处理了几份文件后,萨岱霍斯一脸严肃地点开通讯——
没有回。
他轻轻挑眉,突然想到了什么,萨岱霍斯抬起手腕,点上便携式光脑,光脑却没有反应。
他皱了皱眉,取下光脑检查,侧面光芯受损严重,应该是在特训场上碰坏的。
萨岱霍斯随手将光脑放到一边,准备回去后重新买一个。
“叩叩叩。”
敲门声响起。
萨岱霍斯看着文件:“进。”
门被推开,阿弗列抱着一沓文件夹走进来,顺手关上了门。
阿弗列走到桌前站定:“上将,这是最近的训练情况。”
萨岱霍斯抬手接过:“嗯。”
阿弗列行礼欲走,眼睛却不经意间瞥到桌上已经损坏的光脑。
他奇道:“上将,您的光脑不是才换了一个月吗?又坏了?”
萨岱霍斯:“嗯。”
阿弗列顿时像找到了商机的推销员,家也不急着回了,抬手取下手腕上的光脑,半真诚半炫耀似的捧着道:“上将,这说明你买的光脑性能不好,你看我这个,我家雄主给我买的,外观好看,性能超好,美观又实用,堪称居家旅行必备之物。

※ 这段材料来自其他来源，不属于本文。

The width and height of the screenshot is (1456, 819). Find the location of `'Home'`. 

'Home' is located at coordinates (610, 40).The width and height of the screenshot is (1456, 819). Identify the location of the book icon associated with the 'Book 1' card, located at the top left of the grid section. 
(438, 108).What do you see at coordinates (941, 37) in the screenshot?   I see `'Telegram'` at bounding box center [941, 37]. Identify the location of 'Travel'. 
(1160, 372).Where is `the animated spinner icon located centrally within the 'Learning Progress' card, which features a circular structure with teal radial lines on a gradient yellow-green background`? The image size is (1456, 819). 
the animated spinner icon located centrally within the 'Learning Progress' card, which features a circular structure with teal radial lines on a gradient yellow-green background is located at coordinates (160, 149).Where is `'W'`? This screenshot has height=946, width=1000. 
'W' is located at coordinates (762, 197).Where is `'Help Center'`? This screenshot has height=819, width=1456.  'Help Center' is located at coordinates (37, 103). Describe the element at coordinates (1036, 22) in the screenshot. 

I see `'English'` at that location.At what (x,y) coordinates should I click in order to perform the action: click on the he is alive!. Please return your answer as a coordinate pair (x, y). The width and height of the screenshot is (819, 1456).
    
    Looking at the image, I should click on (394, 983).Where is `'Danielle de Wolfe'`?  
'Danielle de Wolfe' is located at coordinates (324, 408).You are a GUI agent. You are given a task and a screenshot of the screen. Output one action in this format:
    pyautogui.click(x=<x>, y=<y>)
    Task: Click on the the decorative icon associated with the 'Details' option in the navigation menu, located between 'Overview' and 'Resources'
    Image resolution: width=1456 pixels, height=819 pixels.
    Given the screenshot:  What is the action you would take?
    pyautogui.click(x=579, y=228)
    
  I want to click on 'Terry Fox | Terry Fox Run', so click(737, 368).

”
萨岱霍斯头也不抬:“嗯。”
阿弗列的热情丝毫也没有被浇灭,锲而不舍道:“上将,您相信我,有了这个,随时随地接收到雄主的讯息不是梦,只要你不故意砸它,根本不会坏。”
萨岱霍斯一顿,终于抬头看了他一……他手上的光脑一眼。
阿弗列一见有戏,连忙道:“上将,我……”
萨岱霍斯伸手把阿弗列刚刚抱过来的一堆文件推过来:“处理了。”
阿弗列一听脸就垮了,欲哭无泪道:“上将——雄主还等着我去接他呢,他今天跟二殿下喝酒,万一醉了怎么办?”
萨岱霍斯闻言瞬间抬起头:“喝酒?”
阿弗列悲伤地看着那厚厚的文件,点头道:“对啊,二殿下说终测过了,要一起去庆祝庆祝。”
萨岱霍斯挑了挑眉,凉飕飕地看了一眼光脑上的通讯。
他加快处理文件的速度:“快点,不处理完不准回去。”
阿弗列一脸悲愤,写满了不情不愿,手却很诚实地抱走了文件,走到一旁的桌子边坐下去,认命地飞速看着。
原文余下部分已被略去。